Coping with Emigration in Baltic and East European Countries

image of Coping with Emigration in Baltic and East European Countries

The Baltic countries have experienced sustained emigration over the past decade, contributing to population decline and a loss of working-age population. The impact of this emigration is felt strongly in the labour market, the general economy and in social developments. How can countries deal with the impact of high levels of emigration? How to attract back emigrants? How best to benefit from the financial, social and human capital developed abroad? The Baltic countries are not alone in addressing these challenges, and this volume brings together the recent experience of Poland and Romania, as well as a wide range of OECD countries, in developing new policies to cope with emigration.



Executive summary

The three Baltic countries, Estonia, Latvia and Lithuania, have seen constant net emigration over the past decade. Net emigration over the 2000s was equivalent to almost 6% of the population in Estonia, 9% in Latvia and 13% in Lithuania. While this served as a safety valve in a time of poor employment opportunities and led to high levels of remittances, the longer term implications appear less positive: smaller working-age population, loss of educated youth, and skills shortages.
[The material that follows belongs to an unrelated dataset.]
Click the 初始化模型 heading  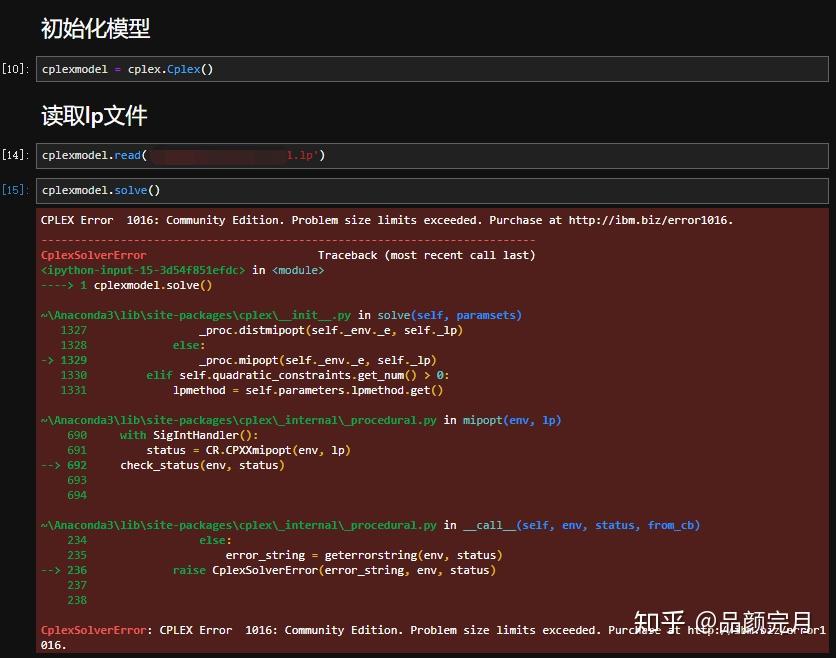pyautogui.click(x=95, y=30)
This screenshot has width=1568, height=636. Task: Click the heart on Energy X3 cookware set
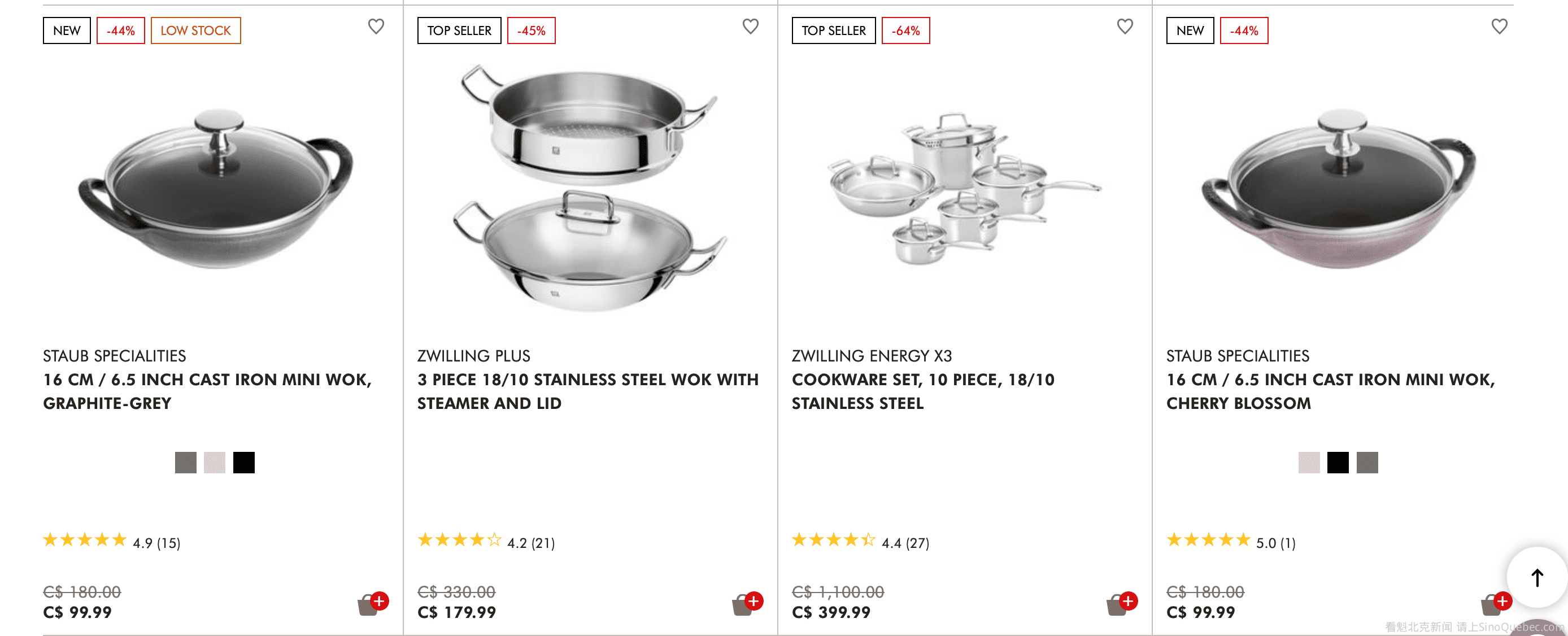point(1124,26)
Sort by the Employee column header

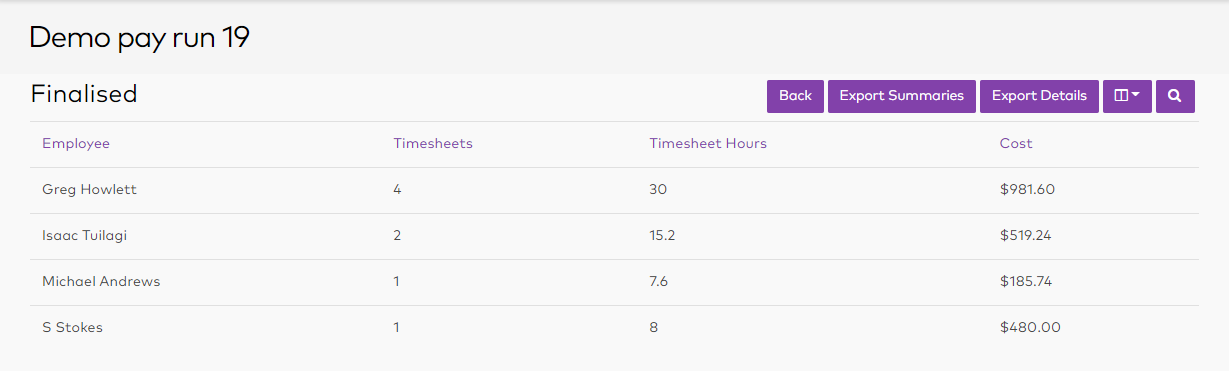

A substantial diaspora has formed abroad, and these countries are starting to develop policies for interacting with these recent emigrants, many of whom are not expected to return definitively, to allay the economic and social impact of their departure. Other European countries are facing similar circumstances, especially Poland and Romania; in Romania, population fell by 7% over the decade largely due to emigration. The negative demographic situation in these countries – low fertility and ageing populations – exacerbates the impact of emigration. The experience of OECD countries with longstanding diasporas points the way to some innovative responses, if not to large-scale return.